[Stored entries]
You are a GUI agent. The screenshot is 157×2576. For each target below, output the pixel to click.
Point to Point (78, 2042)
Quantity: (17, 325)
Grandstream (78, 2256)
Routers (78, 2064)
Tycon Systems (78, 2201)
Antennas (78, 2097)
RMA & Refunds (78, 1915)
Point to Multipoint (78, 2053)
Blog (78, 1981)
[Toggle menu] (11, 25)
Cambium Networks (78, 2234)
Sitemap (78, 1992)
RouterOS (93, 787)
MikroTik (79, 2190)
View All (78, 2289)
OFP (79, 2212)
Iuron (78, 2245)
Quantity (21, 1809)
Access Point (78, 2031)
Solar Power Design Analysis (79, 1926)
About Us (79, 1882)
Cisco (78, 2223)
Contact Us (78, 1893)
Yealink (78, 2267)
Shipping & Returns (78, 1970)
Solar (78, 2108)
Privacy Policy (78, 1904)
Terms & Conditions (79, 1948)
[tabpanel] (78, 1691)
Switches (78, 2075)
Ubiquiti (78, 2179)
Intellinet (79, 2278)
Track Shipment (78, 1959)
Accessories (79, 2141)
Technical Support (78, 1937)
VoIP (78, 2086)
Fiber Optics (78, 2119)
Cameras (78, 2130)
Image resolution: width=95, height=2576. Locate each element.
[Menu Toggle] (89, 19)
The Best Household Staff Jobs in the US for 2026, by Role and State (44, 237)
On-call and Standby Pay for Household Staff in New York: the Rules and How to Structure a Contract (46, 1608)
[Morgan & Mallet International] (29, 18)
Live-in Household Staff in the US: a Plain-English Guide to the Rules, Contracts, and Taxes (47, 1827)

### WHAT IS BEING ASKED
Your task is to retype the data exactly, with no line missing.

### EXERCISE RESPONSE
You are a GUI agent. The screenshot is 157×2576. For each target below, output the pixel to click.
Point to Point (78, 2042)
Quantity: (17, 325)
Grandstream (78, 2256)
Routers (78, 2064)
Tycon Systems (78, 2201)
Antennas (78, 2097)
RMA & Refunds (78, 1915)
Point to Multipoint (78, 2053)
Blog (78, 1981)
[Toggle menu] (11, 25)
Cambium Networks (78, 2234)
Sitemap (78, 1992)
RouterOS (93, 787)
MikroTik (79, 2190)
View All (78, 2289)
OFP (79, 2212)
Iuron (78, 2245)
Quantity (21, 1809)
Access Point (78, 2031)
Solar Power Design Analysis (79, 1926)
About Us (79, 1882)
Cisco (78, 2223)
Contact Us (78, 1893)
Yealink (78, 2267)
Shipping & Returns (78, 1970)
Solar (78, 2108)
Privacy Policy (78, 1904)
Terms & Conditions (79, 1948)
[tabpanel] (78, 1691)
Switches (78, 2075)
Ubiquiti (78, 2179)
Intellinet (79, 2278)
Track Shipment (78, 1959)
Accessories (79, 2141)
Technical Support (78, 1937)
VoIP (78, 2086)
Fiber Optics (78, 2119)
Cameras (78, 2130)
Image resolution: width=95, height=2576. Locate each element.
[Menu Toggle] (89, 19)
The Best Household Staff Jobs in the US for 2026, by Role and State (44, 237)
On-call and Standby Pay for Household Staff in New York: the Rules and How to Structure a Contract (46, 1608)
[Morgan & Mallet International] (29, 18)
Live-in Household Staff in the US: a Plain-English Guide to the Rules, Contracts, and Taxes (47, 1827)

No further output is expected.